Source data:
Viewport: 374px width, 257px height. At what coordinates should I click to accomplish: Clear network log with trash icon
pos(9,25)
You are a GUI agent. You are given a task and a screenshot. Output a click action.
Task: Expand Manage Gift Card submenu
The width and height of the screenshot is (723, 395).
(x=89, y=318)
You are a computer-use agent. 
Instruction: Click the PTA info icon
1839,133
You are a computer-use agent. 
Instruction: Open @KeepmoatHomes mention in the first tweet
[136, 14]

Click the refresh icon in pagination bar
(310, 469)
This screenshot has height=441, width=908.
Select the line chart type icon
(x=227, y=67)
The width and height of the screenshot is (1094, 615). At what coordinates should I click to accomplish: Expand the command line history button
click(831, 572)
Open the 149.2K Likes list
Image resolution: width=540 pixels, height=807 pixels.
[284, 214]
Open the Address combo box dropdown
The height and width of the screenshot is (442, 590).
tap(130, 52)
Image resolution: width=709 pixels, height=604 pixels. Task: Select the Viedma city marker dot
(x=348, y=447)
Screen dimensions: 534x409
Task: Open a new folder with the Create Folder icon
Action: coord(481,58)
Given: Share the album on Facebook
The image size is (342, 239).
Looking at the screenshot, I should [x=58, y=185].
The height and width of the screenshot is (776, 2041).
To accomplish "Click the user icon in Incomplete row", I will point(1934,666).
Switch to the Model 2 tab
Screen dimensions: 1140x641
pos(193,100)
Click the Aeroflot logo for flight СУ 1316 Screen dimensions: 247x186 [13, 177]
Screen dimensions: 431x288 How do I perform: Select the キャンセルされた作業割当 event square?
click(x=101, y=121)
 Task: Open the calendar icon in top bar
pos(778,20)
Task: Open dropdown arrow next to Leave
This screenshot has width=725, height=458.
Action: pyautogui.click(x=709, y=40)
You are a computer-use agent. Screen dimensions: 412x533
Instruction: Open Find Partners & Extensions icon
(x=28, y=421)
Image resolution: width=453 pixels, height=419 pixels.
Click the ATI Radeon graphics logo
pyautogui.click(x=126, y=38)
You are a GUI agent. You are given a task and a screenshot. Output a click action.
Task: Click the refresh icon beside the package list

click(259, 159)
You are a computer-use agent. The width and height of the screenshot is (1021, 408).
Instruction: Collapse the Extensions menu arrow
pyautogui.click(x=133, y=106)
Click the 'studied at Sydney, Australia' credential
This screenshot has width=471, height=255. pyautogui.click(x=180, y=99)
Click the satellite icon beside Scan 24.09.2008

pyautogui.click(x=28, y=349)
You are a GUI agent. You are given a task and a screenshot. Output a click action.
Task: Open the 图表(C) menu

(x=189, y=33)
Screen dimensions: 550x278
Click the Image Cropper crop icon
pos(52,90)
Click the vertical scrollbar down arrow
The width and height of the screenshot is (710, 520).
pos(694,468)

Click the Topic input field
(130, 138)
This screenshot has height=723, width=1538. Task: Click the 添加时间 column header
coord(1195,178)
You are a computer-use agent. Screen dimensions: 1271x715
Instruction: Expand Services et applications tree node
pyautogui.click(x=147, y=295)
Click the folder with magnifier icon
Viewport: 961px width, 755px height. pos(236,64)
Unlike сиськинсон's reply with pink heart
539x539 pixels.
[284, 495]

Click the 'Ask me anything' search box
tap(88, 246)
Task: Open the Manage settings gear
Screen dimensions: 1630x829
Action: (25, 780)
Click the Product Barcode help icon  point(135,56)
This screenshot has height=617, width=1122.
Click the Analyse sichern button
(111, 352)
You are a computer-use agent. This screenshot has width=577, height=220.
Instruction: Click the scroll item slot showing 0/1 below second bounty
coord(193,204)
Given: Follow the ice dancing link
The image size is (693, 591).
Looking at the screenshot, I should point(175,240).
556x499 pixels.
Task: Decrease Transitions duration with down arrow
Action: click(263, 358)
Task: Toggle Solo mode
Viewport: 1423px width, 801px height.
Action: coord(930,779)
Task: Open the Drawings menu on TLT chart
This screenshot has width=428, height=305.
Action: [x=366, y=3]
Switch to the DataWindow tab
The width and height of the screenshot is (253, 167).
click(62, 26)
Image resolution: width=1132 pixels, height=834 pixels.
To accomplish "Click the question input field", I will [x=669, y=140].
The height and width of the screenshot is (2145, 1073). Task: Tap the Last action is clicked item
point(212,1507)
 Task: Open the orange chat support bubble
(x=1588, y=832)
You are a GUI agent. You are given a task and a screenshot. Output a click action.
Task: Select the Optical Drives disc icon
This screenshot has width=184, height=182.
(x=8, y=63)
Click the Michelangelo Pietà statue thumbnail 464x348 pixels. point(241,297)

### YOUR TASK
Format the listing above as a JSON list of strings with one string per line, leaving out blank lines.

### RESULT OF THE EXERCISE
[
  "Viewport: 374px width, 257px height. At what coordinates should I click to accomplish: Clear network log with trash icon",
  "pos(9,25)",
  "You are a GUI agent. You are given a task and a screenshot. Output a click action.",
  "Task: Expand Manage Gift Card submenu",
  "The width and height of the screenshot is (723, 395).",
  "(x=89, y=318)",
  "You are a computer-use agent. ",
  "Instruction: Click the PTA info icon",
  "1839,133",
  "You are a computer-use agent. ",
  "Instruction: Open @KeepmoatHomes mention in the first tweet",
  "[136, 14]",
  "Click the refresh icon in pagination bar",
  "(310, 469)",
  "This screenshot has height=441, width=908.",
  "Select the line chart type icon",
  "(x=227, y=67)",
  "The width and height of the screenshot is (1094, 615). At what coordinates should I click to accomplish: Expand the command line history button",
  "click(831, 572)",
  "Open the 149.2K Likes list",
  "Image resolution: width=540 pixels, height=807 pixels.",
  "[284, 214]",
  "Open the Address combo box dropdown",
  "The height and width of the screenshot is (442, 590).",
  "tap(130, 52)",
  "Image resolution: width=709 pixels, height=604 pixels. Task: Select the Viedma city marker dot",
  "(x=348, y=447)",
  "Screen dimensions: 534x409",
  "Task: Open a new folder with the Create Folder icon",
  "Action: coord(481,58)",
  "Given: Share the album on Facebook",
  "The image size is (342, 239).",
  "Looking at the screenshot, I should [x=58, y=185].",
  "The height and width of the screenshot is (776, 2041).",
  "To accomplish \"Click the user icon in Incomplete row\", I will point(1934,666).",
  "Switch to the Model 2 tab",
  "Screen dimensions: 1140x641",
  "pos(193,100)",
  "Click the Aeroflot logo for flight СУ 1316 Screen dimensions: 247x186 [13, 177]",
  "Screen dimensions: 431x288 How do I perform: Select the キャンセルされた作業割当 event square?",
  "click(x=101, y=121)",
  " Task: Open the calendar icon in top bar",
  "pos(778,20)",
  "Task: Open dropdown arrow next to Leave",
  "This screenshot has width=725, height=458.",
  "Action: pyautogui.click(x=709, y=40)",
  "You are a computer-use agent. Screen dimensions: 412x533",
  "Instruction: Open Find Partners & Extensions icon",
  "(x=28, y=421)",
  "Image resolution: width=453 pixels, height=419 pixels.",
  "Click the ATI Radeon graphics logo",
  "pyautogui.click(x=126, y=38)",
  "You are a GUI agent. You are given a task and a screenshot. Output a click action.",
  "Task: Click the refresh icon beside the package list",
  "click(259, 159)",
  "You are a computer-use agent. The width and height of the screenshot is (1021, 408).",
  "Instruction: Collapse the Extensions menu arrow",
  "pyautogui.click(x=133, y=106)",
  "Click the 'studied at Sydney, Australia' credential",
  "This screenshot has width=471, height=255. pyautogui.click(x=180, y=99)",
  "Click the satellite icon beside Scan 24.09.2008",
  "pyautogui.click(x=28, y=349)",
  "You are a GUI agent. You are given a task and a screenshot. Output a click action.",
  "Task: Open the 图表(C) menu",
  "(x=189, y=33)",
  "Screen dimensions: 550x278",
  "Click the Image Cropper crop icon",
  "pos(52,90)",
  "Click the vertical scrollbar down arrow",
  "The width and height of the screenshot is (710, 520).",
  "pos(694,468)",
  "Click the Topic input field",
  "(130, 138)",
  "This screenshot has height=723, width=1538. Task: Click the 添加时间 column header",
  "coord(1195,178)",
  "You are a computer-use agent. Screen dimensions: 1271x715",
  "Instruction: Expand Services et applications tree node",
  "pyautogui.click(x=147, y=295)",
  "Click the folder with magnifier icon",
  "Viewport: 961px width, 755px height. pos(236,64)",
  "Unlike сиськинсон's reply with pink heart",
  "539x539 pixels.",
  "[284, 495]",
  "Click the 'Ask me anything' search box",
  "tap(88, 246)",
  "Task: Open the Manage settings gear",
  "Screen dimensions: 1630x829",
  "Action: (25, 780)",
  "Click the Product Barcode help icon  point(135,56)",
  "This screenshot has height=617, width=1122.",
  "Click the Analyse sichern button",
  "(111, 352)",
  "You are a computer-use agent. This screenshot has width=577, height=220.",
  "Instruction: Click the scroll item slot showing 0/1 below second bounty",
  "coord(193,204)",
  "Given: Follow the ice dancing link",
  "The image size is (693, 591).",
  "Looking at the screenshot, I should point(175,240).",
  "556x499 pixels.",
  "Task: Decrease Transitions duration with down arrow",
  "Action: click(263, 358)",
  "Task: Toggle Solo mode",
  "Viewport: 1423px width, 801px height.",
  "Action: coord(930,779)",
  "Task: Open the Drawings menu on TLT chart",
  "This screenshot has width=428, height=305.",
  "Action: [x=366, y=3]",
  "Switch to the DataWindow tab",
  "The width and height of the screenshot is (253, 167).",
  "click(62, 26)",
  "Image resolution: width=1132 pixels, height=834 pixels.",
  "To accomplish \"Click the question input field\", I will [x=669, y=140].",
  "The height and width of the screenshot is (2145, 1073). Task: Tap the Last action is clicked item",
  "point(212,1507)",
  " Task: Open the orange chat support bubble",
  "(x=1588, y=832)",
  "You are a GUI agent. You are given a task and a screenshot. Output a click action.",
  "Task: Select the Optical Drives disc icon",
  "This screenshot has width=184, height=182.",
  "(x=8, y=63)",
  "Click the Michelangelo Pietà statue thumbnail 464x348 pixels. point(241,297)"
]